V. On the Anniversary of Austerlitz
Napoleon I (1769–1821)
Born in 1769, died in 1821; served in Corsica and at Toulon in 1793; went to Italy in 1794; to Egypt in 1798; executed coup d’état of Brumaire in 1799; won the Battle of Marengo in 1800; made Consul for life in 1802; Emperor in 1804; won the Battle of Austerlitz in 1805, Jena and Friedland in 1807; fled from Moscow in 1812; lost the Battle of Leipsic in 1813; abdicated April 11, 1814; escaped from Elba in February, 1815; defeated at Waterloo in June, 1815; exiled to St. Helena in October of the same year.

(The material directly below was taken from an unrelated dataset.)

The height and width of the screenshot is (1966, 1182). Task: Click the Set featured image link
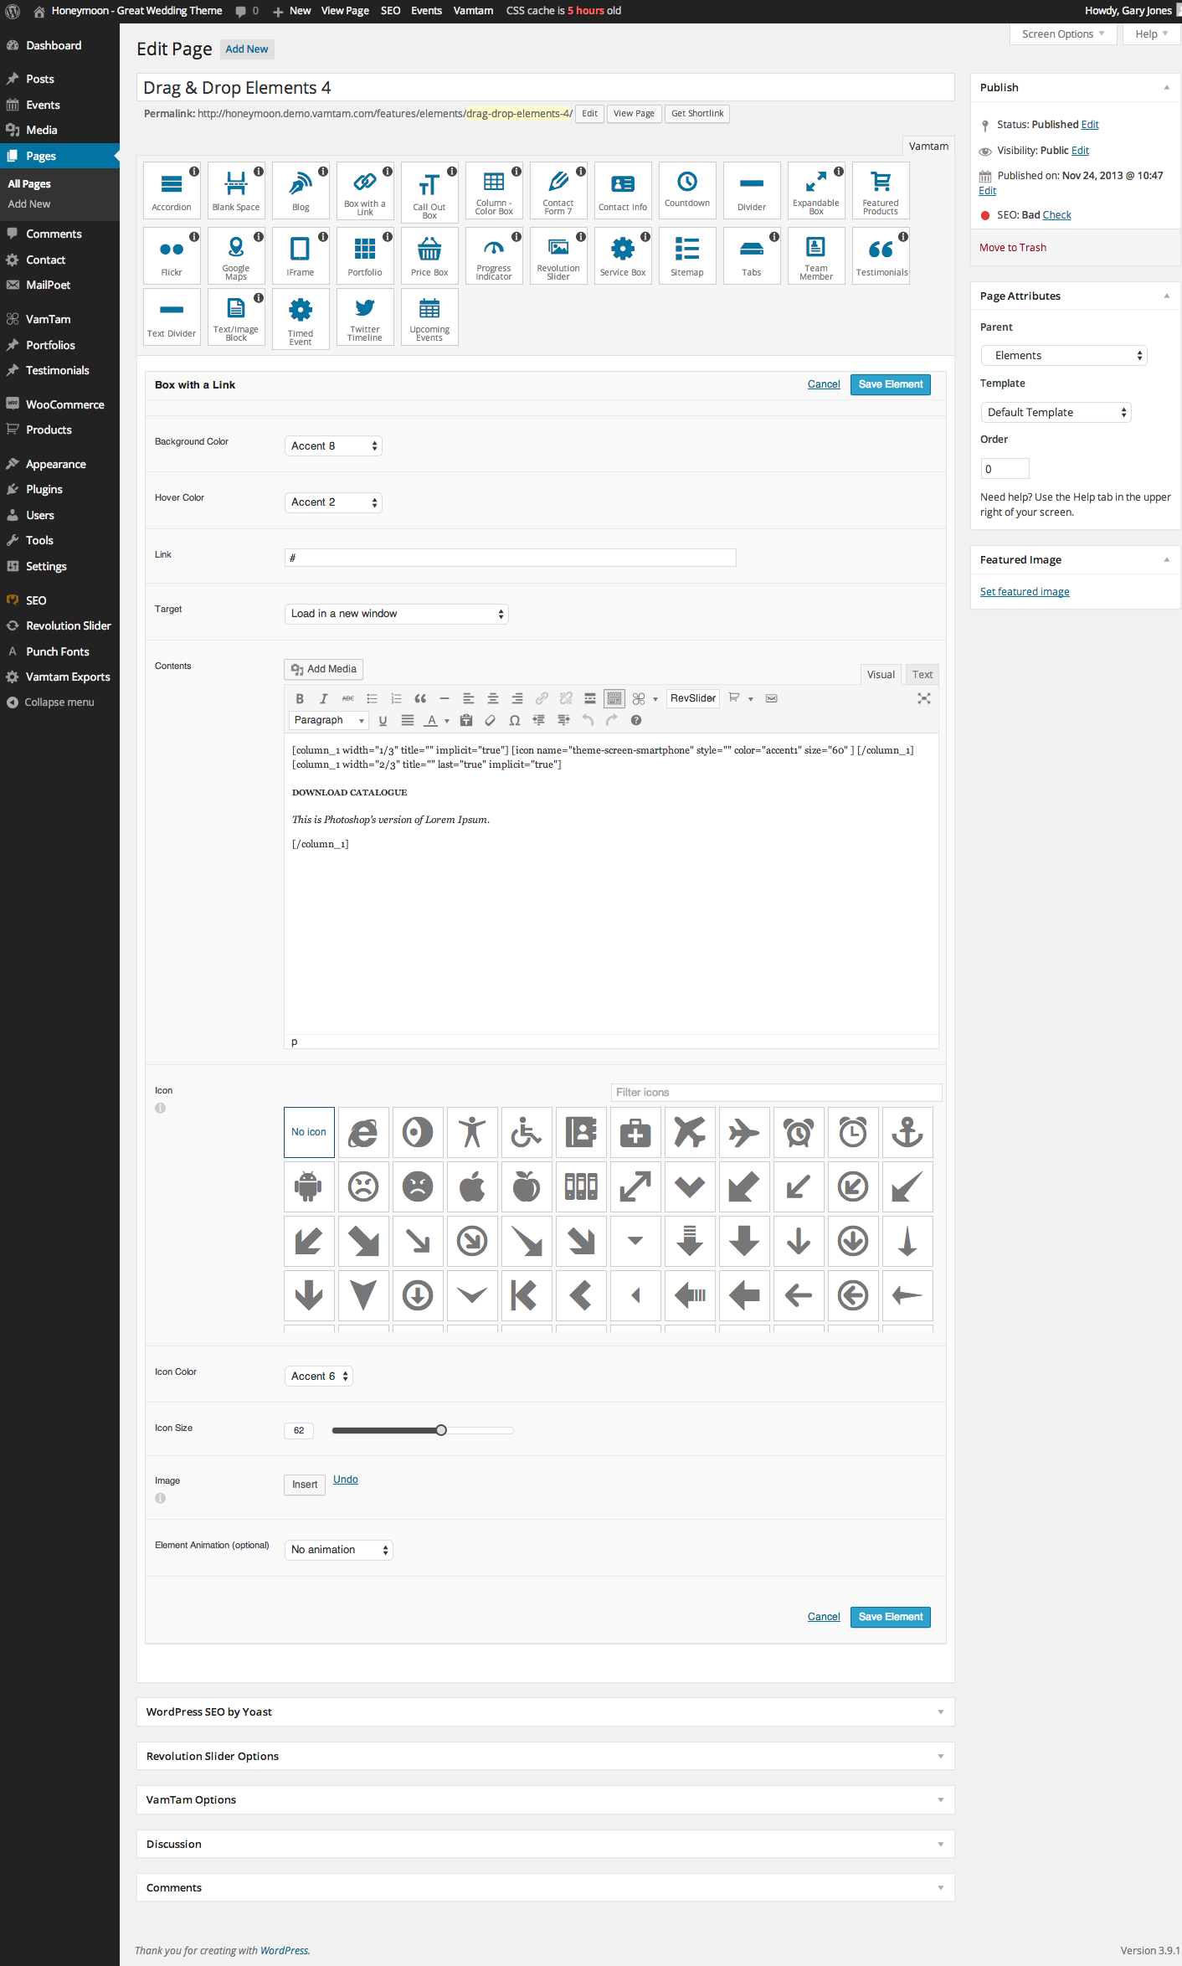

SOLDIERS, 1 it is this day a year ago, at this very hour, that we were upon the memorable plain of Austerlitz. The Russian battalions fled appalled. Their allies are no more. Their fortresses, their capitals, their magazines, their arsenals, two hundred and eighty stand of colors, seven hundred field-pieces, five grand strongholds are in our power.  1
  The Oder, the Wasta, the Polish deserts, the inclement weather, nothing has been able to arrest your course—all have fled before you. The French eagle hovers over the Vistula. The brave and unfortunate Poles imagine they behold again the legions of Sobieski.  2
  Soldiers, we shall not lay down our arms until a general peace has restored to our commerce its freedom and its colonies. We have conquered on the Elba and the Oder, Pondicherry, our Indian establishments, the Cape of Good Hope, and the Spanish colonies. Who should give the Russians the hope of balancing the destinies? Are not they and we the soldiers of Austerlitz?  3
Note 1. Translated “by a member of the New York Bar.” [back]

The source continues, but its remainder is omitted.